As has been pointed out above, from Galois theory in general there is no algebraic solution to polynomials of degree 5+.

But what about numerical solvers? Consider the polynomial $$p(x)=a+bx+cx^2+dx^3+x^4$$ and its companion matrix, $$A(p)=\left[\begin{matrix}0 & 0 & 0 & -a \\ 1 & 0 & 0 & -b \\ 0 & 1 & 0 & -c \\ 0 & 0 & 1 & -d \end{matrix}\right]$$

If you stare at it long enough, hopefully you can convince yourself that the eigenvalues of the companion matrix are exactly the zeros of the original polynomial. (hint, what is $\det(A-xI)$?)

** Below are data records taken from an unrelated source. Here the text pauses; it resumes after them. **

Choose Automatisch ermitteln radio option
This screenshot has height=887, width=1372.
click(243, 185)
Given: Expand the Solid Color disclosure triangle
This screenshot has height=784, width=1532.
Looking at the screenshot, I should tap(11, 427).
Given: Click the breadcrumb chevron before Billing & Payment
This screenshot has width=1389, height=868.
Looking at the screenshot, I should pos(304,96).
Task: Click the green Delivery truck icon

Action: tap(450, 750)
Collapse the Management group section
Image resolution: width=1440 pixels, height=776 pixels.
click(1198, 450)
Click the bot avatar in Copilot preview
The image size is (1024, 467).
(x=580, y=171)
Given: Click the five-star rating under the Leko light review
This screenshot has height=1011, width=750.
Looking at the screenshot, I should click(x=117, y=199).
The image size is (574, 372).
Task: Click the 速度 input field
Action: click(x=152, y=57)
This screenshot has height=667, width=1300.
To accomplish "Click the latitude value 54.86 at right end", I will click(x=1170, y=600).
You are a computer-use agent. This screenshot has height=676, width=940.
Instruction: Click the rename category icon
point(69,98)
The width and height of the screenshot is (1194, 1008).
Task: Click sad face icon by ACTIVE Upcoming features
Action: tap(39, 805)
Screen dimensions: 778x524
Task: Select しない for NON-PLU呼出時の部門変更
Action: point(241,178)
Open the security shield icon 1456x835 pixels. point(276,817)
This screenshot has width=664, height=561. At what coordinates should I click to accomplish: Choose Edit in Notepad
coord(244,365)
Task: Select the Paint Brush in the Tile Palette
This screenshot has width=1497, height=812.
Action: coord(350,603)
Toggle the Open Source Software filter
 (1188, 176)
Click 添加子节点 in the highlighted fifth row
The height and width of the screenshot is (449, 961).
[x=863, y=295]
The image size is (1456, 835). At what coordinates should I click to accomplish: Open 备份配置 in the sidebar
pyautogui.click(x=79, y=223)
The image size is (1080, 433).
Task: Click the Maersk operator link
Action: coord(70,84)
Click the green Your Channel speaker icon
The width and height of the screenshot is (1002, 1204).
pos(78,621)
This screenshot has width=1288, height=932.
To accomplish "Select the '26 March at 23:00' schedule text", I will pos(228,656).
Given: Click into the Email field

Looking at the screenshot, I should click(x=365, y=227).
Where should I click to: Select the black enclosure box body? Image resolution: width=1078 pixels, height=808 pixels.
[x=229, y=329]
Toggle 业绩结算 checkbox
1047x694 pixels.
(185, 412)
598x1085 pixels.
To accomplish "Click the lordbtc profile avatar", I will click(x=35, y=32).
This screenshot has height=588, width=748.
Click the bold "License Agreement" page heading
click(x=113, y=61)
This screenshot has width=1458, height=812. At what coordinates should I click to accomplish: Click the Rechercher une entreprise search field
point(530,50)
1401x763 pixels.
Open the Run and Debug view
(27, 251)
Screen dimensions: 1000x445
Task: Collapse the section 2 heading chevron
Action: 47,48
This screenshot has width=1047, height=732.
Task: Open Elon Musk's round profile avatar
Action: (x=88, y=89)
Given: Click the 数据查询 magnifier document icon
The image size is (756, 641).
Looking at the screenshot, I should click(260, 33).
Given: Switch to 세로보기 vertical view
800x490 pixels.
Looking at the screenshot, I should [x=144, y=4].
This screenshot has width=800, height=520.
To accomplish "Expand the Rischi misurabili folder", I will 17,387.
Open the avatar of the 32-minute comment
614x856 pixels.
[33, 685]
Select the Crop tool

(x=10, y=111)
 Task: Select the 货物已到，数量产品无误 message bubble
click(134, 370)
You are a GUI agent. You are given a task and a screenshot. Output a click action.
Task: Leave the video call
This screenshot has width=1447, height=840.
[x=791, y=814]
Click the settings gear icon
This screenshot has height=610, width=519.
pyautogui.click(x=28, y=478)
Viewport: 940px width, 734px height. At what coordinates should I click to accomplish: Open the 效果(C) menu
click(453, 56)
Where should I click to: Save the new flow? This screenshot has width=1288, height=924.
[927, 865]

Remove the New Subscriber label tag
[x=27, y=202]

So finding the zeros of a polynomial is equivalent to solving an eigenvalue problem, which is well studied numerically.

If you want to find a single one of the roots, consider using some form of inverse iteration/Rayleigh quotient iteration. If you want to find all the roots, consider using some variant of the QR algorithm (not to be confused with QR decomposition, which is used inside the QR algorithm).

Answer 3

First off, let me say that the polynomial you gave does not match up with your original problem. So, I will solve it based on your original problem and not the polynomial you gave. Perhaps you typed it wrong.

Second off, since this is financial mathematics, there are most likely assumptions that go beyond the pure math. The point is, you don't need to know general methods for solving any polynomial equation. You need methods for very specific types of situations.

$x$ here represents an interest rate. And, it is often assumed that interest rates are positive. This simplifies the solution considerably. But, even without that assumption, I can tell by looking at your equation what your original problem was. Your original problem was that 1 dollar is put into an account at the end of each year for 8 years. The account accumulates at interest rate $x$, or $100x\%$, and the accumulated value at time 8 is 11. Since you end up with more money than you put in, it is definitely reasonable to assume your interest rate is positive. In fact, since all the payments by you were done ahead of the payment at time 8 by the bank of 11, there is guaranteed to be only one real solution, and it is positive clearly from the context.

So, now your job is just to figure out the one and only solution. We use the Intermediate Value Theorem. It says, if a function is continuous on some interval, and if the function is negative at one point and positive at another point, then it must be 0 somewhere in between. So consider

$$f(x) = \frac{(1 + x)^8 - 1}{x} - 11.$$

It is not continuous everywhere, because of division by 0 when $x = 0$, but it is continuous for $x > 0$ and therefore the Intermediate Value Theorem applies if we are only searching for a solution to $f(x) = 0$ for positive $x$.

Plug in a couple small numbers, like 0.05 and 0.2. $f(0.05) = -1.45089$ and $f(0.2) = 5.49908$. Now, we know the solution is between 0.05 and 0.2 by the Intermediate Value Theorem. Pick a number in between, like 0.1. $f(0.1) = 0.435888$. Since this is positive, our root is between 0.05 and 0.1. We're getting close. Try 0.075. $f(0.075) < 0$. This tells us our solution is between 7.5% and 10%. Try 0.09. $f(0.09) > 0$, so our solution is between 0.075 and 0.09. Try 0.08. You get $f(0.08) = -0.363372$. Continue in this manner and you'll eventually narrow down the answer to as many decimal places as you want. Of course, it's slow. This method is basically the bisection method, except I didn't always pick my next number to be right in the middle of the previous bounds. You could also try Newton's method. You'll eventually get x = 0.0892863...

Answer 4

I don't know of a universal method to solve any equation. If you have the luxury to choose any method to solve an equation, and you are not particularly interested in advanced math, you could try to plot the equation either by hand or use free software on the net. to give you at least a starting solution.

For example, your equation

$\frac{(1+x)^{8}-1}{x}=11$

looks like this when plotted.

Using plots of this sort only shows real solution (not complex ones). In this case $x=.089311$ is a solution to the equation (good for 3 digits after the decimal point).